RECORDS TO PROCESS:

┌──

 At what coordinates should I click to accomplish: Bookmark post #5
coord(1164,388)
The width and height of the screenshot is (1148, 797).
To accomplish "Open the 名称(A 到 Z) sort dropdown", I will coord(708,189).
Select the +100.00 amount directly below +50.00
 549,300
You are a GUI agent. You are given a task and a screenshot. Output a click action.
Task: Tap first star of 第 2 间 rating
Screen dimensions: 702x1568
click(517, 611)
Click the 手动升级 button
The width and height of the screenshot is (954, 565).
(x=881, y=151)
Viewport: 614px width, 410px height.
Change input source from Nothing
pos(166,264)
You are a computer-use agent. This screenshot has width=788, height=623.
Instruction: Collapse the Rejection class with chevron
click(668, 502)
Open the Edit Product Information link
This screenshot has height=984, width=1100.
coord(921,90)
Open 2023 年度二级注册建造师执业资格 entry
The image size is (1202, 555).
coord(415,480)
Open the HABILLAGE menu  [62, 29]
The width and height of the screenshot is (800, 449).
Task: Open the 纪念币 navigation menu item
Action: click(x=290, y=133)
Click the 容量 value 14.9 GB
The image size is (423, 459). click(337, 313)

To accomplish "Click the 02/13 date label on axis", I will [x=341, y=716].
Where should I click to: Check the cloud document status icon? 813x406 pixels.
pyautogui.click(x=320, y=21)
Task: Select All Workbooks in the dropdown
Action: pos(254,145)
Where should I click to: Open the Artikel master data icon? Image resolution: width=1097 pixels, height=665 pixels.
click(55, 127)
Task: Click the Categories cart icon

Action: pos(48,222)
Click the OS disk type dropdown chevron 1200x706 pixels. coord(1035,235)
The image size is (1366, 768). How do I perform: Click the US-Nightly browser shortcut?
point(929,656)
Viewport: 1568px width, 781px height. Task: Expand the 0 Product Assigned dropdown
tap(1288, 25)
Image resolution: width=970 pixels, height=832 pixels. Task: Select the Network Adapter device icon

└──

Nothing in the listing above may be altered; transcribe all of it.

EXERCISE ANSWER:
 At what coordinates should I click to accomplish: Bookmark post #5
coord(1164,388)
The width and height of the screenshot is (1148, 797).
To accomplish "Open the 名称(A 到 Z) sort dropdown", I will coord(708,189).
Select the +100.00 amount directly below +50.00
 549,300
You are a GUI agent. You are given a task and a screenshot. Output a click action.
Task: Tap first star of 第 2 间 rating
Screen dimensions: 702x1568
click(517, 611)
Click the 手动升级 button
The width and height of the screenshot is (954, 565).
(x=881, y=151)
Viewport: 614px width, 410px height.
Change input source from Nothing
pos(166,264)
You are a computer-use agent. This screenshot has width=788, height=623.
Instruction: Collapse the Rejection class with chevron
click(668, 502)
Open the Edit Product Information link
This screenshot has height=984, width=1100.
coord(921,90)
Open 2023 年度二级注册建造师执业资格 entry
The image size is (1202, 555).
coord(415,480)
Open the HABILLAGE menu  [62, 29]
The width and height of the screenshot is (800, 449).
Task: Open the 纪念币 navigation menu item
Action: click(x=290, y=133)
Click the 容量 value 14.9 GB
The image size is (423, 459). click(337, 313)

To accomplish "Click the 02/13 date label on axis", I will [x=341, y=716].
Where should I click to: Check the cloud document status icon? 813x406 pixels.
pyautogui.click(x=320, y=21)
Task: Select All Workbooks in the dropdown
Action: pos(254,145)
Where should I click to: Open the Artikel master data icon? Image resolution: width=1097 pixels, height=665 pixels.
click(55, 127)
Task: Click the Categories cart icon

Action: pos(48,222)
Click the OS disk type dropdown chevron 1200x706 pixels. coord(1035,235)
The image size is (1366, 768). How do I perform: Click the US-Nightly browser shortcut?
point(929,656)
Viewport: 1568px width, 781px height. Task: Expand the 0 Product Assigned dropdown
tap(1288, 25)
Image resolution: width=970 pixels, height=832 pixels. Task: Select the Network Adapter device icon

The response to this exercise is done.